佐々陽太朗の日記

酒、美味しかったもの、読んだ本、サイクリング、旅行など。

『夢みる葦笛』(上田早夕里・著/光文社文庫)

『夢みる葦笛』(上田早夕里・著/光文社文庫)を読みました。

 まずは出版社の紹介文を引きます。

ある日、街に現れたイソギンチャクのような頭を持つ奇妙な生物。不思議な曲を奏でるそれは、みるみる増殖していく。その美しい歌声は人々を魅了するが、一方で人間から大切な何かを奪い去ろうとしていた。(表題作)人と人あらざるもの、呪術と科学、過去と未来。様々な境界上を自在に飛翔し、「人間とは何か」を問う。収録作すべてが並々ならぬ傑作!奇跡の短篇集。

 

夢みる葦笛 (光文社文庫)

夢みる葦笛 (光文社文庫)

 

 

 10篇の短編を収録。すべて極上のSFです。『眼神』『完全なる脳髄』が特に好み。

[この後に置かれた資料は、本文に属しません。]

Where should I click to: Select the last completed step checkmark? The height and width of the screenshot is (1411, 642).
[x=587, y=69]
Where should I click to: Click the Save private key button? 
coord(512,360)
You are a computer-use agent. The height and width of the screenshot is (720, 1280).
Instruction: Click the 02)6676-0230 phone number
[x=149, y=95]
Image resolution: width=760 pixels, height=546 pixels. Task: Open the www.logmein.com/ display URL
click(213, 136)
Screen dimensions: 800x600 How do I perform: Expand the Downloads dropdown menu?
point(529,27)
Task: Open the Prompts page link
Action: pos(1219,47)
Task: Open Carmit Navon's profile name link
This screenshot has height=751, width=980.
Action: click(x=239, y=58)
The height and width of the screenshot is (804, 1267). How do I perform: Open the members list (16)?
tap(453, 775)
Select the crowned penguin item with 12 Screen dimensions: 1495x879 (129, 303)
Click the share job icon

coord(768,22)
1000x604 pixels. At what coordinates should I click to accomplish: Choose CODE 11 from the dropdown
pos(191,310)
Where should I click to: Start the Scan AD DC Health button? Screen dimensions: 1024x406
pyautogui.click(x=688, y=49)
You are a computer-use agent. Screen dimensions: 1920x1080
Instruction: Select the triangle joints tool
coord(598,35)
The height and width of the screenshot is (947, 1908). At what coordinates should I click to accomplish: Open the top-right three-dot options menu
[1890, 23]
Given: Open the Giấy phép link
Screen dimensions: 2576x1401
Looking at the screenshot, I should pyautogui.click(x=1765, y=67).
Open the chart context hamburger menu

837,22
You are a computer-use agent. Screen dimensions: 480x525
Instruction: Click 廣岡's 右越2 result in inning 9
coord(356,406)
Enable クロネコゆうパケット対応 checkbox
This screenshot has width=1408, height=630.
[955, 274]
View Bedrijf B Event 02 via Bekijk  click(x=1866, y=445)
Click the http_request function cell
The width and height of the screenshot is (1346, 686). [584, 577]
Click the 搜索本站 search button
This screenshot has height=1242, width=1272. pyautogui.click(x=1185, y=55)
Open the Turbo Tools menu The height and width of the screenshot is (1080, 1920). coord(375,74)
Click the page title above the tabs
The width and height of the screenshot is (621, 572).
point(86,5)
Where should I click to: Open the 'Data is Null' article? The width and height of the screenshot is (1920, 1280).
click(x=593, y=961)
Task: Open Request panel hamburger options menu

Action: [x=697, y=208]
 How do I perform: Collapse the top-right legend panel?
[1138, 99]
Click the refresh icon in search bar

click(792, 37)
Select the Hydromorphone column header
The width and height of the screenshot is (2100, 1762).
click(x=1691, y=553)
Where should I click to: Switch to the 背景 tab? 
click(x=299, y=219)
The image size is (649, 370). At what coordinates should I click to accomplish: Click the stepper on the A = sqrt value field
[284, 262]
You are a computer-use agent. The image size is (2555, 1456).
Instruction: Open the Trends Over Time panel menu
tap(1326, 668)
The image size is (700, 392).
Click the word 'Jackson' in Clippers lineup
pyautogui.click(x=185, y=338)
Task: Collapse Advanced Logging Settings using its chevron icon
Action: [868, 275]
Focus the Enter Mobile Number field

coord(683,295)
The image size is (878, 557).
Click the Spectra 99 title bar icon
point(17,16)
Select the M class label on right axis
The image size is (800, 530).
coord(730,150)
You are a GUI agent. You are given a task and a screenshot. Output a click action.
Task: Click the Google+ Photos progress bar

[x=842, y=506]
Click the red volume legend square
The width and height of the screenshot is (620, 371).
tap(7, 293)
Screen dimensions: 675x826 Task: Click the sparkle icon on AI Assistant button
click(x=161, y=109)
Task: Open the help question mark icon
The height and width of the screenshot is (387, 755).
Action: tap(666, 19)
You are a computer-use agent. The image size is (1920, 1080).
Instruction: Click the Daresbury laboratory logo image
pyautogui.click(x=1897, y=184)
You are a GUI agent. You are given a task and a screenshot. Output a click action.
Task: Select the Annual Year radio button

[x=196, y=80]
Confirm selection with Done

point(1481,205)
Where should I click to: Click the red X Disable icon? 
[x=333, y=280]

人間と機械を分けるものはなにか。人の知能と人工知能の違い。人工知能は人の知能を超える能力を持つことは明らかだろうが、そんな人工知能でも人の知能の真似が出来ない部分があるだろう。人工知能はどこまで人に近づけるのか、果たして同化できるのだろうか。そんなことを考えながら本書を読むのは非常にエキサイティングな経験でした。極上の時間を下さった上田早夕里氏に感謝したい。